*Study material:*
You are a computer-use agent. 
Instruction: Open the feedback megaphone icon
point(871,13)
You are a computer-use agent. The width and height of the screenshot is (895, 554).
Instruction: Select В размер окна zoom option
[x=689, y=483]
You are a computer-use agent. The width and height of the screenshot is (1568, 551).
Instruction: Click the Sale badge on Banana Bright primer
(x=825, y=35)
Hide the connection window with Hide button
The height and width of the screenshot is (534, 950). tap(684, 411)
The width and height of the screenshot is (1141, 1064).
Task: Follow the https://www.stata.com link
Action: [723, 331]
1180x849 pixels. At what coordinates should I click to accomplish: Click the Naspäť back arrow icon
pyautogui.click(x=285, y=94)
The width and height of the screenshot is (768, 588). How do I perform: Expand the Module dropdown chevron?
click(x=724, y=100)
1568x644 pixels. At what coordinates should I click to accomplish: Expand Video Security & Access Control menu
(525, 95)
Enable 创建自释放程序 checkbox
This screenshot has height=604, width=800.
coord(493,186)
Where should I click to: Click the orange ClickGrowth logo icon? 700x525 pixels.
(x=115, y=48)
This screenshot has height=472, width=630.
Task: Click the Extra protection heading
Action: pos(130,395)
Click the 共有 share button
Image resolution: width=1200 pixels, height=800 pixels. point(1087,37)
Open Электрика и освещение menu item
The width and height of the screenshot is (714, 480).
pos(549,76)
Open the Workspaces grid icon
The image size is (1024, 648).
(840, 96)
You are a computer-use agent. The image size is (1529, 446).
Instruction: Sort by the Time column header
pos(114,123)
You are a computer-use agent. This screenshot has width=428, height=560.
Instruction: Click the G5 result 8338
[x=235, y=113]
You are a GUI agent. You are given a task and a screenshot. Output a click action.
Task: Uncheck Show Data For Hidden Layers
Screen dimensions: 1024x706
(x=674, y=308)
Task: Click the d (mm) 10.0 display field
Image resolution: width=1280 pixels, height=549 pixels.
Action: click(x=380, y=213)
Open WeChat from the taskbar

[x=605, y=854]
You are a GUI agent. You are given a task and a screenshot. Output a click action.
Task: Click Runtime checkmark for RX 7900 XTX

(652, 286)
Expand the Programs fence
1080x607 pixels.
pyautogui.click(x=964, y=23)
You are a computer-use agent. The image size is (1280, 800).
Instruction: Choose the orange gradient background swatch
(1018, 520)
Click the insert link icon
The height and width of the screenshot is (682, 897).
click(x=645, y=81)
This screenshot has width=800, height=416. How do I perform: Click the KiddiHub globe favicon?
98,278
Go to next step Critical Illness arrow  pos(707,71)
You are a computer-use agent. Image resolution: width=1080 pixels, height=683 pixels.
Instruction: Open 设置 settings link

*Aim of the exercise:* Beginning with the line that holds "The height and width of the screenshot is (682, 897)." and ending with the last line of the listing, output every line exactly. Leave out everything else.

*Completed exercise:*
The height and width of the screenshot is (682, 897).
click(x=645, y=81)
This screenshot has width=800, height=416. How do I perform: Click the KiddiHub globe favicon?
98,278
Go to next step Critical Illness arrow  pos(707,71)
You are a computer-use agent. Image resolution: width=1080 pixels, height=683 pixels.
Instruction: Open 设置 settings link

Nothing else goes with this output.